Directions for this task | Omit every picture and output the rest of the records exactly as they are.

[Saved data entries]
##########
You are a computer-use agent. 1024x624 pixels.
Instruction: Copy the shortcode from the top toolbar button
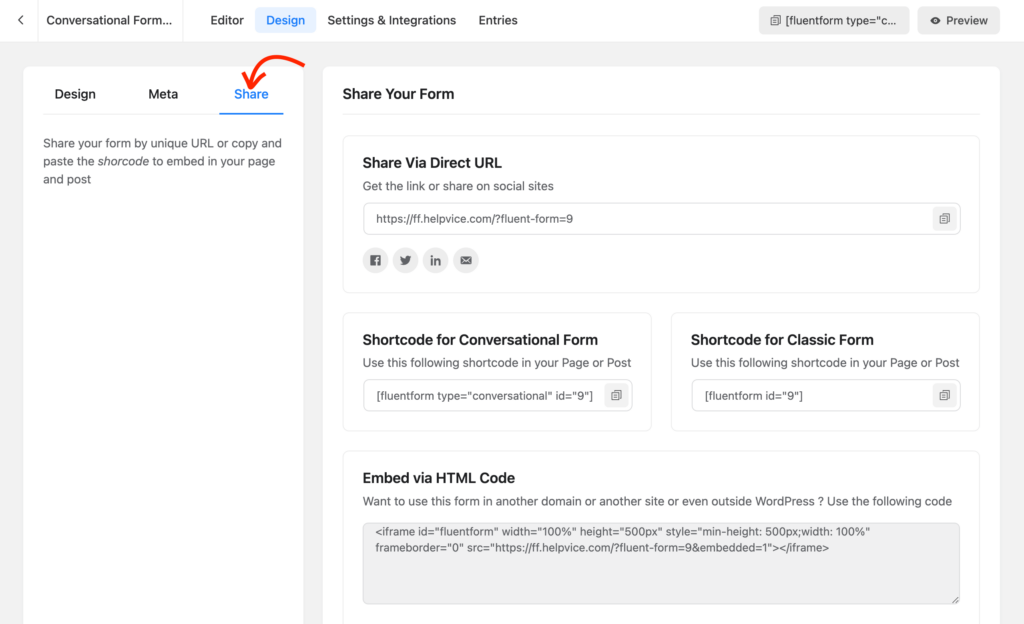click(833, 19)
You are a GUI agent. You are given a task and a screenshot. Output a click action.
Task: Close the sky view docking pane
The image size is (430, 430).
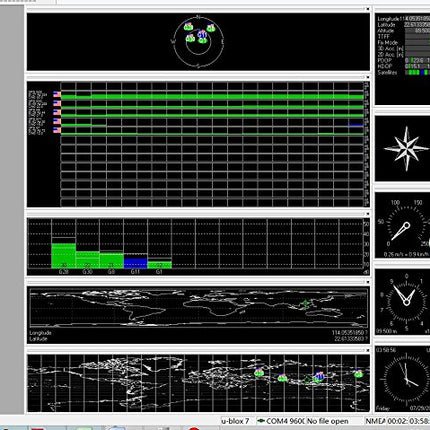pos(368,9)
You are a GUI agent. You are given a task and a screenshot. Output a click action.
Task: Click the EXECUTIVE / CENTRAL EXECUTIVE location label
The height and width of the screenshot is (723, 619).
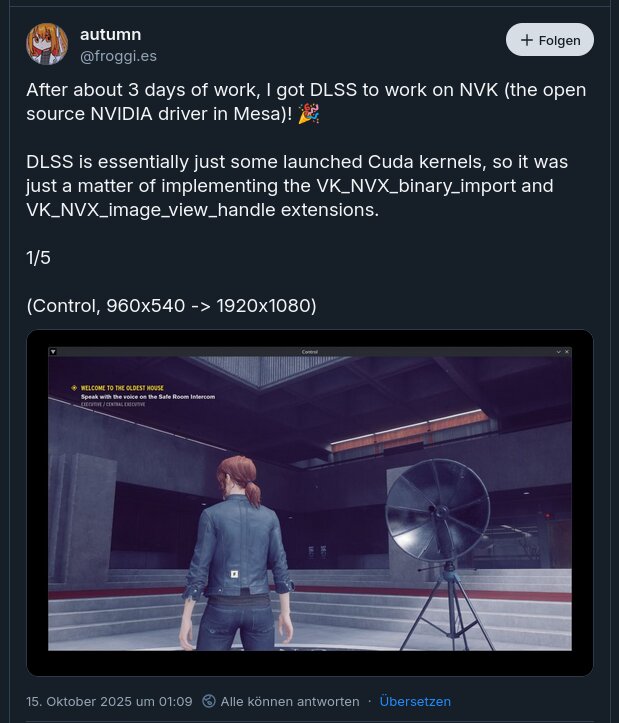pos(113,404)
##########
Written response |
You are a computer-use agent. 1024x624 pixels.
Instruction: Copy the shortcode from the top toolbar button
click(833, 19)
You are a GUI agent. You are given a task and a screenshot. Output a click action.
Task: Close the sky view docking pane
The image size is (430, 430).
pos(368,9)
You are a GUI agent. You are given a task and a screenshot. Output a click action.
Task: Click the EXECUTIVE / CENTRAL EXECUTIVE location label
The height and width of the screenshot is (723, 619).
pos(113,404)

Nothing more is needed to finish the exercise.